Guardai le grigie nuvole che si rincorrevano sulla mia testa sperando che andassero lontano e lasciai che la mia pelle si colorasse dell'ambra del cielo di quel tardo pomeriggio di agosto. Di fronte a me il sole stava per dare il suo ennesimo saluto, scomparendo lento dietro quel sipario imperfetto ed illusorio che noi umani chiamiamo orizzonte. Corrugando la fronte mi chiesi come mai siamo ben capaci di dare un nome a ciò che non esiste e a volte, invece, non lo siamo nel dare una voce, un volto, un nome alle nostre passioni e ai nostri sentimenti.

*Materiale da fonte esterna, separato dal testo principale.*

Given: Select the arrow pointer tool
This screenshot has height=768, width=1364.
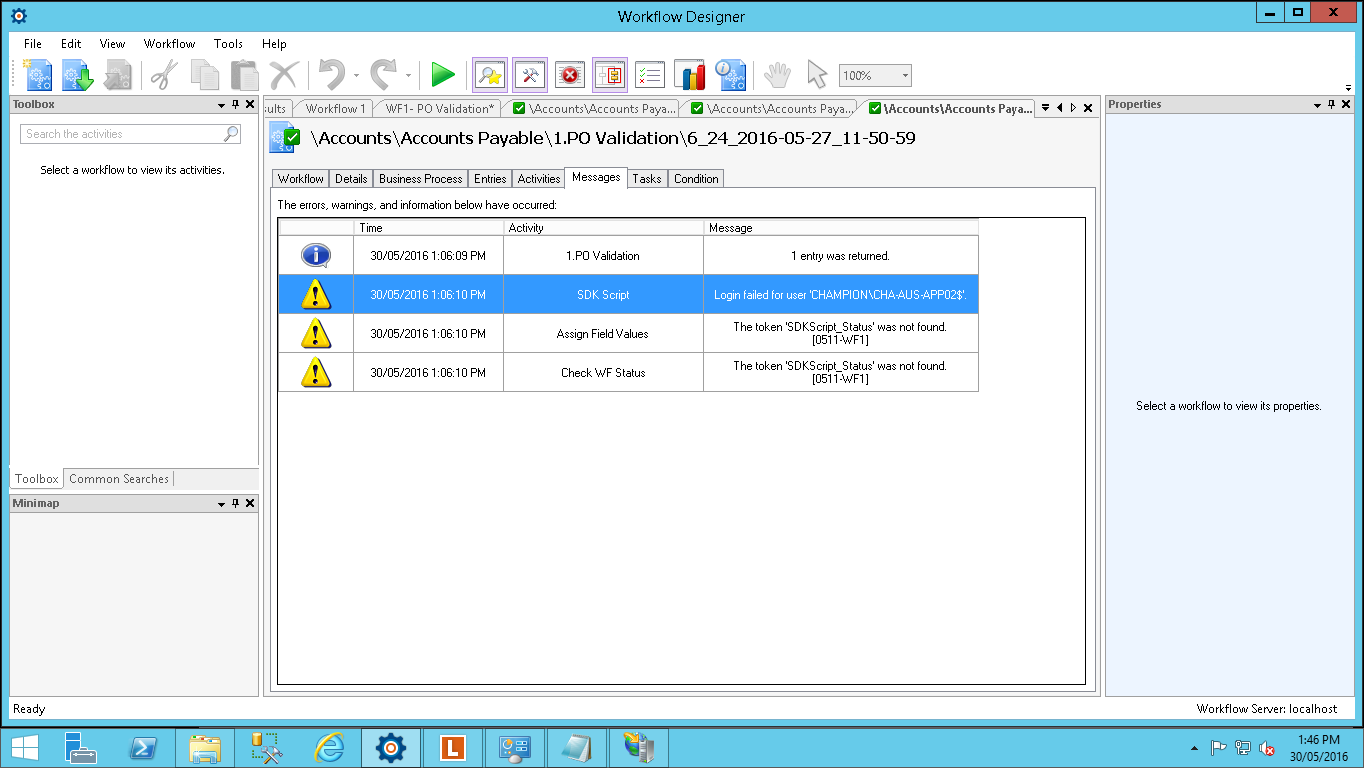Looking at the screenshot, I should point(817,75).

Un mare di cartapesta bluastra imbrattata di rosso tramonto mi sfiorò i piedi facendomi rabbrividire e riportandomi su quella spiaggia. Accanto a me planò un gabbiano. Le sue pupille nere e vitree mi scrutavano incerte, quando qualcosa nell'acqua attirò la sua attenzione e dispiegò le ali grigie e bianche alzandosi in volo. Un'ombra nera lontana all'orizzonte, fu questo quello che vidi di quel gabbiano che aveva finalmente la sua preda. Lo seguii con lo sguardo finchè la vista me lo permise.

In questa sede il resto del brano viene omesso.